EXERCISE MATERIAL →
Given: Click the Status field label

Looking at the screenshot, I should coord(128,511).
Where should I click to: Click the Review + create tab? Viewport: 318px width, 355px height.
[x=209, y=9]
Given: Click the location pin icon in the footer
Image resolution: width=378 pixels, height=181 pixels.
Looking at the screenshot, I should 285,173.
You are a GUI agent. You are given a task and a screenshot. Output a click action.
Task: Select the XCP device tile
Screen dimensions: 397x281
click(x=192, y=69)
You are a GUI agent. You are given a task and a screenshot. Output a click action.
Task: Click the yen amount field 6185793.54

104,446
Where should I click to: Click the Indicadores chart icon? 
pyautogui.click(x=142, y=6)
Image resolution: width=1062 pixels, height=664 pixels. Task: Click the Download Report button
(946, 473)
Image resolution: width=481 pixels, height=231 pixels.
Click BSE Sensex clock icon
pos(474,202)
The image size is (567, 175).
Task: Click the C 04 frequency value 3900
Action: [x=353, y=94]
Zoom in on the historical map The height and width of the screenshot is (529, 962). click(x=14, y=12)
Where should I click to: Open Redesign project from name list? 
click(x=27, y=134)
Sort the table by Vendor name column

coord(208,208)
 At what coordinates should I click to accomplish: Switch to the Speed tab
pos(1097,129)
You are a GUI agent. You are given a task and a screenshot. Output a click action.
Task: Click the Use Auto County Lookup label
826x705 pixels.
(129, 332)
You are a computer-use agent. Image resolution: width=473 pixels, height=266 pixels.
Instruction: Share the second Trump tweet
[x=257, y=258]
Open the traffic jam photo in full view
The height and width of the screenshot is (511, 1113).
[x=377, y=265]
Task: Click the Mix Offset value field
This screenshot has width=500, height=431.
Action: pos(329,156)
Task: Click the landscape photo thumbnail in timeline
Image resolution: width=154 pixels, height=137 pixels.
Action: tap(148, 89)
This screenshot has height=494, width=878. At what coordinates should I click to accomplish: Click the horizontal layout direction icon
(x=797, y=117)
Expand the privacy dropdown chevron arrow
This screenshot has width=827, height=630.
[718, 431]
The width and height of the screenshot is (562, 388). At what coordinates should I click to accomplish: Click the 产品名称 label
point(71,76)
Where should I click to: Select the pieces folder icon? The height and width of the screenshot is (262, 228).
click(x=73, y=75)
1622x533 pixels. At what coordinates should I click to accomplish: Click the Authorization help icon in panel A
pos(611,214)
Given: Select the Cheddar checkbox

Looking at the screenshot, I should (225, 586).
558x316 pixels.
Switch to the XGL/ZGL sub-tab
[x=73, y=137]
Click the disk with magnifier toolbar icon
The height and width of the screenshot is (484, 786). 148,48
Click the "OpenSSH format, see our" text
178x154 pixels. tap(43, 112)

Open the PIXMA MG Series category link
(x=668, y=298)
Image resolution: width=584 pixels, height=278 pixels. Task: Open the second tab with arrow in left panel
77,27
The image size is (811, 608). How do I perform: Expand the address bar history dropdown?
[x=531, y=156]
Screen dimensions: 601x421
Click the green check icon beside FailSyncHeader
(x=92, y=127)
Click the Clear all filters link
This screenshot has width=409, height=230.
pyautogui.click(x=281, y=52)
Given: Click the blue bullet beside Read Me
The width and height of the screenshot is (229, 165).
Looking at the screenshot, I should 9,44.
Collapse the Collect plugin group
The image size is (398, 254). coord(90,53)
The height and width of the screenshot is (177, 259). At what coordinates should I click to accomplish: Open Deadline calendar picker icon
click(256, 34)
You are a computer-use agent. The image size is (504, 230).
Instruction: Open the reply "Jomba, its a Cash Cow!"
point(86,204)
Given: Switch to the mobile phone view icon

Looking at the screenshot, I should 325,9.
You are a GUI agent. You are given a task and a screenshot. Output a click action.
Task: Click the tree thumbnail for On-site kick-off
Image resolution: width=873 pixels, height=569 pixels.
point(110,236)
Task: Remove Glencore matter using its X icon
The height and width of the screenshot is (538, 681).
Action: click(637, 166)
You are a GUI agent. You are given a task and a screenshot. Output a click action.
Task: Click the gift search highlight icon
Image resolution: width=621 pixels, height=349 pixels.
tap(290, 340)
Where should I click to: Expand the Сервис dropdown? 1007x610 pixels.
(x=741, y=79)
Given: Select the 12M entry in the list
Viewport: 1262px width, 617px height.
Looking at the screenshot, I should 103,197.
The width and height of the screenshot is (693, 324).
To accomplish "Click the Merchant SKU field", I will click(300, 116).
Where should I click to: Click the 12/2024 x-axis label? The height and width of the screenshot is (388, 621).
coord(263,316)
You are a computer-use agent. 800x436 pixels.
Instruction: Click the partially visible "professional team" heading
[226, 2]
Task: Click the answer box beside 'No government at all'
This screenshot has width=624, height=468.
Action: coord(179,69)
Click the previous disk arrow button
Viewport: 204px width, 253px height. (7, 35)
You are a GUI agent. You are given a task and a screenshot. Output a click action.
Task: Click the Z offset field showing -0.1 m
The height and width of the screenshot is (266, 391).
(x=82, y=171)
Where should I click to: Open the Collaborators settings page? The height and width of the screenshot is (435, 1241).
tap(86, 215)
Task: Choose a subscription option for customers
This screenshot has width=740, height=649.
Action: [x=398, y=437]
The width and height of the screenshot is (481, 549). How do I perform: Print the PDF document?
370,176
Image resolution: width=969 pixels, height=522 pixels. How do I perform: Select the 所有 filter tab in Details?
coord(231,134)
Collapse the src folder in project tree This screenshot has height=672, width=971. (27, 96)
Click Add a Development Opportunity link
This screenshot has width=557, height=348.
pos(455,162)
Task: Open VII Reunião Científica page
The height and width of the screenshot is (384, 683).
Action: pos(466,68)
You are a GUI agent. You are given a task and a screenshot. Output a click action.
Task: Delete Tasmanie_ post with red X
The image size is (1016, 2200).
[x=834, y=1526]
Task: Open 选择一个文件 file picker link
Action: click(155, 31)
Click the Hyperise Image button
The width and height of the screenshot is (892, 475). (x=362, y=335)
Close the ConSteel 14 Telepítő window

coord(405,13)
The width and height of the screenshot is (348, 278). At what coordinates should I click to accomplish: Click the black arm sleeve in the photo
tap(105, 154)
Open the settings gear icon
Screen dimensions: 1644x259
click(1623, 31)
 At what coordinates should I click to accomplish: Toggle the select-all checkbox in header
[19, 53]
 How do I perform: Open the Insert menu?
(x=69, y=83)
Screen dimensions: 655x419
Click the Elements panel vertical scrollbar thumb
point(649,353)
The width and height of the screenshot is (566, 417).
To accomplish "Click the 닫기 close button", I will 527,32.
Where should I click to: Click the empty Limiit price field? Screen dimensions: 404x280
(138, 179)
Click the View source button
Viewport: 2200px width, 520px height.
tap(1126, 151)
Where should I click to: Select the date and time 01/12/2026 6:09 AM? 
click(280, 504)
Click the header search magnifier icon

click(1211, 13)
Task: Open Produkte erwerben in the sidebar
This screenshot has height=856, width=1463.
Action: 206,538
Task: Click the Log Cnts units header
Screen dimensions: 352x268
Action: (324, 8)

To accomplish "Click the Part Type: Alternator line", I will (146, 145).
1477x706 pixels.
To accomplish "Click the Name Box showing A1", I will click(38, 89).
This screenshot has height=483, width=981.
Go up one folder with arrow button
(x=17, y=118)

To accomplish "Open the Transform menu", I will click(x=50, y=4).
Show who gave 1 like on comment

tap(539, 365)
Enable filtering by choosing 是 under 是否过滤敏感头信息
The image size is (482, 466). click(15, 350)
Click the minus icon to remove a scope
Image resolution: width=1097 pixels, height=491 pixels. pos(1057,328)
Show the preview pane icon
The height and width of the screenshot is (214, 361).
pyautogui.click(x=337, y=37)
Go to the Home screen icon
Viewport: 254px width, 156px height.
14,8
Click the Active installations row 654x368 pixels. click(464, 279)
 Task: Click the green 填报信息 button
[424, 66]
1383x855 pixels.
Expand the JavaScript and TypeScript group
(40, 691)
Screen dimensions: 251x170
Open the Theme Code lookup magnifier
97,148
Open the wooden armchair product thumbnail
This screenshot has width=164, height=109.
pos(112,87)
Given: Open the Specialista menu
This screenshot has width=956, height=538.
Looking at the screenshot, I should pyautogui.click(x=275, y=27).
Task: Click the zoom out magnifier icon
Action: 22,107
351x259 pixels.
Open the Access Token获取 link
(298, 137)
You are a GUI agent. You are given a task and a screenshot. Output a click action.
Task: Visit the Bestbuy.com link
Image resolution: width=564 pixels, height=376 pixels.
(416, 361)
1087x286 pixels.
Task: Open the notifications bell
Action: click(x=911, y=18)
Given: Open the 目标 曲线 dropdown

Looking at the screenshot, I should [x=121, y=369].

WHAT THE TASK REQUIRES → Starting at the line that has "Image resolution: width=1062" and ending at the line that has "Expand the privacy dropdown chevron arrow", please write out the lines above exactly, leaving out all others.

ANSWER SPACE →
Image resolution: width=1062 pixels, height=664 pixels. Task: Click the Download Report button
(946, 473)
Image resolution: width=481 pixels, height=231 pixels.
Click BSE Sensex clock icon
pos(474,202)
The image size is (567, 175).
Task: Click the C 04 frequency value 3900
Action: [x=353, y=94]
Zoom in on the historical map The height and width of the screenshot is (529, 962). click(x=14, y=12)
Where should I click to: Open Redesign project from name list? 
click(x=27, y=134)
Sort the table by Vendor name column

coord(208,208)
 At what coordinates should I click to accomplish: Switch to the Speed tab
pos(1097,129)
You are a GUI agent. You are given a task and a screenshot. Output a click action.
Task: Click the Use Auto County Lookup label
826x705 pixels.
(129, 332)
You are a computer-use agent. Image resolution: width=473 pixels, height=266 pixels.
Instruction: Share the second Trump tweet
[x=257, y=258]
Open the traffic jam photo in full view
The height and width of the screenshot is (511, 1113).
[x=377, y=265]
Task: Click the Mix Offset value field
This screenshot has width=500, height=431.
Action: pos(329,156)
Task: Click the landscape photo thumbnail in timeline
Image resolution: width=154 pixels, height=137 pixels.
Action: tap(148, 89)
This screenshot has height=494, width=878. At what coordinates should I click to accomplish: Click the horizontal layout direction icon
(x=797, y=117)
Expand the privacy dropdown chevron arrow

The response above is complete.